La jornada central que marcó el cierre de una semana de celebraciones en la ciudad
Una Solemne Misa marcó el punto culminante de una semana llena de rituales y celebraciones. ¿Qué otras actividades sorprendieron a los fieles durante estos días especiales?
La Catedral fue el epicentro de las celebraciones de Pascua con una Solemne Misa de Resurrección que congregó a cientos de fieles, cerrando un intenso Triduo Pascual que incluyó múltiples rituales y actividades comunitarias en distintos puntos de la ciudad.
La Plata vivió una jornada central de Pascua con celebraciones en la Catedral, donde los fieles participaron de las misas programadas a las 10, 18 y 20 horas. El punto culminante fue la Solemne Misa de Pascua de Resurrección a las 12.00, que marcó el cierre del Triduo Pascual y la celebración de la resurrección de Jesucristo.

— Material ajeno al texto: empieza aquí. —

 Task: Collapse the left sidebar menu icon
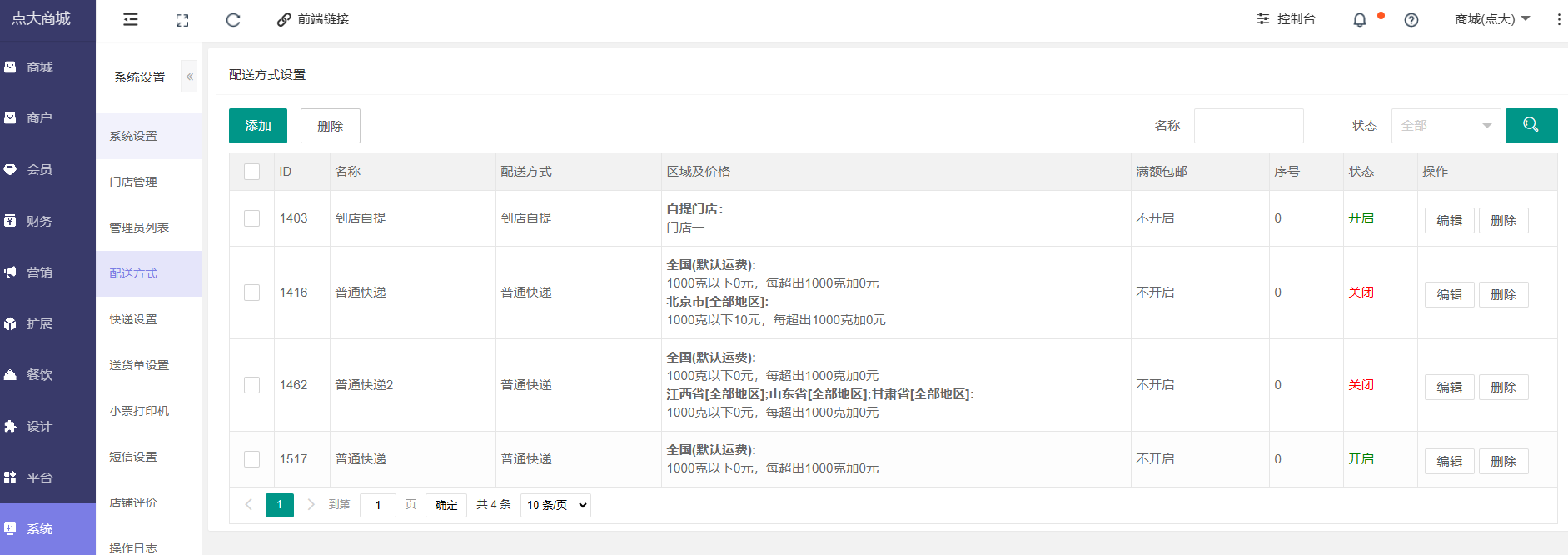pyautogui.click(x=131, y=20)
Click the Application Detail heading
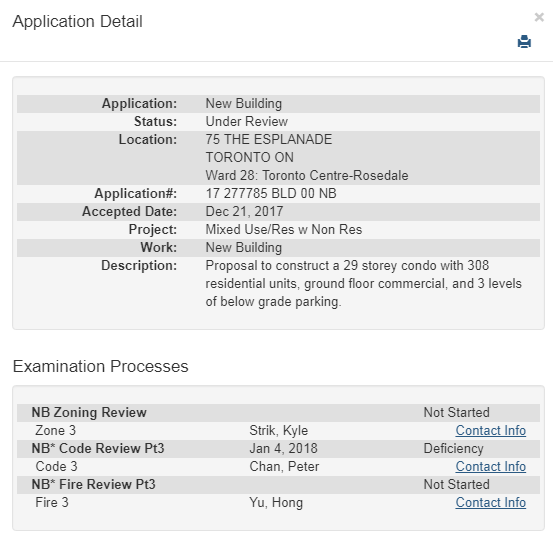Image resolution: width=553 pixels, height=537 pixels. (x=78, y=21)
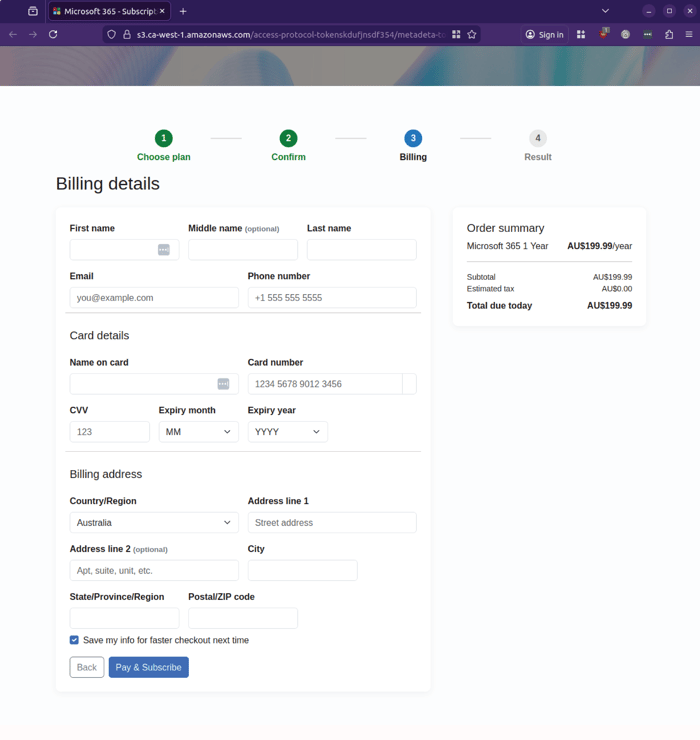
Task: Focus the Email input field
Action: point(154,298)

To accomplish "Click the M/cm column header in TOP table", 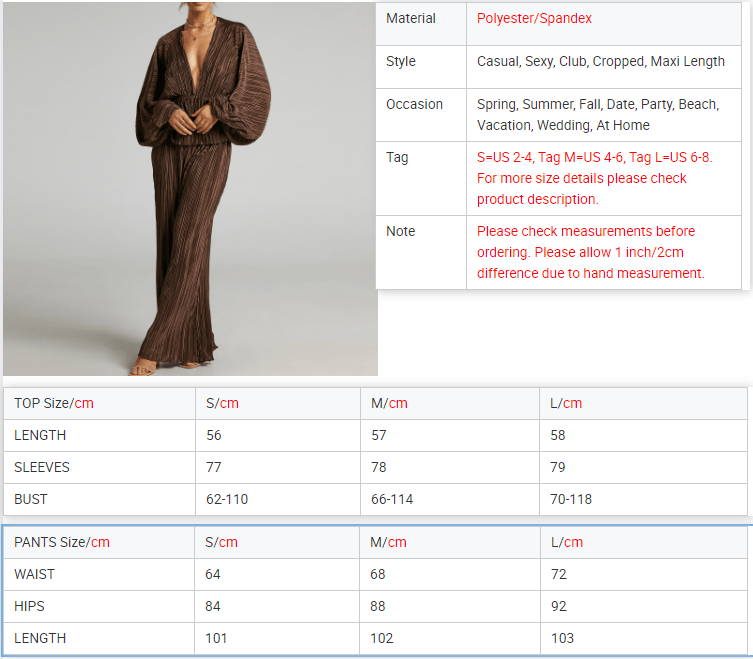I will tap(388, 404).
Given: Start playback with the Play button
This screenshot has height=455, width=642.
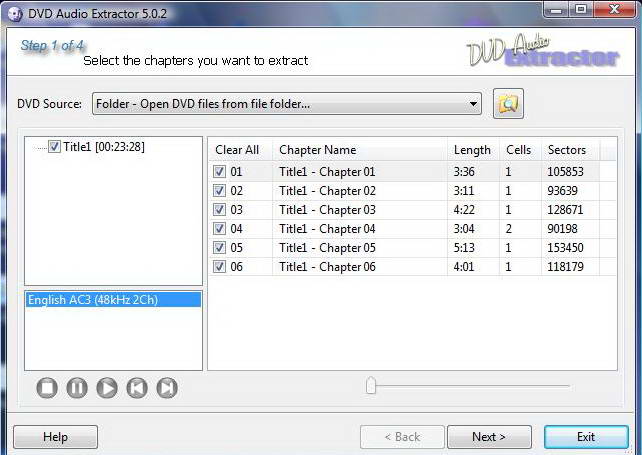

Durante toda la Semana Santa, la Catedral ofreció múltiples celebraciones y rituales. El Domingo de Ramos incluyó la bendición de ramos y una procesión presidida por el arzobispo Gustavo Carrara.
El Jueves Santo se celebró la Misa de la Cena del Señor, seguida de adoración eucarística. El Viernes Santo tuvo lugar la visita de las siete iglesias, la Novena de la Divina Misericordia, la Celebración de la Pasión del Señor y el tradicional Vía Crucis por la paz.
El Sábado Santo incluyó La Soledad de María y la Solemne Vigilia Pascual, preparando el camino para la celebración central del domingo.
¿Qué otras actividades complementaron las celebraciones?
Además de las actividades en la Catedral, los fieles participaron en confesiones, adoraciones y rituales en distintos puntos de la ciudad. Estas actividades permitieron vivir la Semana Santa de manera comunitaria y reflexiva, creando espacios de encuentro espiritual.
Vecinos destacaron la organización y el ambiente de encuentro que caracterizó estas jornadas. La participación comunitaria fue un elemento central, con familias enteras asistiendo a los diferentes eventos programados durante toda la semana.
La combinación de ceremonias en la Catedral con actividades distribuidas por la ciudad facilitó que más personas pudieran participar según sus posibilidades y horarios, creando una experiencia religiosa accesible para diferentes grupos.